(Reuters) - Cypriots voted on Sunday for a president who must negotiate a financial rescue to keep the island nation from a bankruptcy that would reignite the euro zone debt crisis.
Here are some of the options:
While Cyprus’s financial needs are relatively low - estimated at 17.5 billion euros - a loan worth as much as the entire Cypriot economy would push debt up to as much as 140 percent of gross domestic product.
That level would likely be considered unsustainable and make it difficult for the International Monetary Fund, which has strict rules preventing it from extending aid if the recipient is unlikely to pay back the debt, to take part in a rescue.
Lenders have suggested privatizations of three state-owned companies could help pay down debt. But analysts say even estimated proceeds of as much 1.5 billion euros in a best-case scenario are unlikely to bring it down to a sustainable level.
Another option raised - and swiftly denied by Cypriot and EU officials - is to restructure the nation’s sovereign debt along the lines of a deal last year that imposed losses of as much as 75 percent on Greek private bondholders.
That would undermine European policymakers’ pledge that the Greek deal was a one-off. Moving ahead could spook fragile market confidence and drive up the bond yields of other euro zone members seen as in need of a similar restructuring.
And most of Cyprus’ sovereign debt is held by its banks, the same institutions the writedown would be intended to rescue.
Slapping losses on uninsured depositors at banks has also been floated but rejected by the outgoing government and the presidential frontrunner, Nicos Anastasiades.
Analysts say the danger here too is that investors would see it as setting a precedent for other troubled states, raising the risk of a deposit flight from weaker members. Greece could be hit hard just as deposits return to its banks.
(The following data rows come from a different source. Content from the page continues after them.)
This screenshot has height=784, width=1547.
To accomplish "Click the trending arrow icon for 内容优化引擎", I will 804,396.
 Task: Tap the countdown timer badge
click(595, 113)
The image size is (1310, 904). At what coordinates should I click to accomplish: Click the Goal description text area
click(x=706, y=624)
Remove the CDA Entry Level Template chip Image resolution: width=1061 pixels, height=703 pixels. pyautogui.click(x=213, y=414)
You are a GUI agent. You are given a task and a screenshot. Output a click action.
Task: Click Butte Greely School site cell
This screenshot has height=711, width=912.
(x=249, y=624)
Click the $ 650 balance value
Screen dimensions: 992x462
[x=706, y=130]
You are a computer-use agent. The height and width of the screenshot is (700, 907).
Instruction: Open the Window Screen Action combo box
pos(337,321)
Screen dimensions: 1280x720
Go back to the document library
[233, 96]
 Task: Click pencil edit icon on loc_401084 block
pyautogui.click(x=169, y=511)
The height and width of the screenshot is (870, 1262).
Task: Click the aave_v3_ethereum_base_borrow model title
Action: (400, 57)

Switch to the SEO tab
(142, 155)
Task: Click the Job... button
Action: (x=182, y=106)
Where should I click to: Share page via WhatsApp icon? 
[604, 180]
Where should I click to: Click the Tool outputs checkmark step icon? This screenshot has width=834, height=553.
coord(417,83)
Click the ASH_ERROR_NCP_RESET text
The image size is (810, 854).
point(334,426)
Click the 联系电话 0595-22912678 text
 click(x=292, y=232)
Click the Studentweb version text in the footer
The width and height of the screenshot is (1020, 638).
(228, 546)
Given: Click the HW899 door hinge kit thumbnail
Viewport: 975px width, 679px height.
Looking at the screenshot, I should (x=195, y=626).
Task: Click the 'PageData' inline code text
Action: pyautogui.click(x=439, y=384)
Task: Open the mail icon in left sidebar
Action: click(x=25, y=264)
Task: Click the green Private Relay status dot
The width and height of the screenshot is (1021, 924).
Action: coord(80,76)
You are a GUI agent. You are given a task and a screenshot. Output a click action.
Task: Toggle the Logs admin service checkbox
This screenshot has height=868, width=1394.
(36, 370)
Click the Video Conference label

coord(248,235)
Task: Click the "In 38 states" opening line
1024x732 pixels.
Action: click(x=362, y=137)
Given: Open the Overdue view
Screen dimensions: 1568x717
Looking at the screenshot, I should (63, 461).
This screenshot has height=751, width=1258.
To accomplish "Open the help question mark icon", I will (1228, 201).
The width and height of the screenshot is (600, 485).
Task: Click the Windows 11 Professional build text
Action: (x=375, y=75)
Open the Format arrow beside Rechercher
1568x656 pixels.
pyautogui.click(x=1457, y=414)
One presidential contender, George Lillikas - an independent finished third in last Sunday’s first round - suggested shifting the focus away from traditional options and exploiting the country’s vast natural gas reserves to help pay down debt.
Experts believe Cyprus could be sitting on hydrocarbons worth up to $400 billion, and Lillikas has suggested securitization - or pledging future profits to secure loans in advance - without waiting for the gas to flow.
But analysts say the idea may be premature, given the lack of proven reserves at present. Getting any money would in any case still be years away, ruling it out as a short-term option.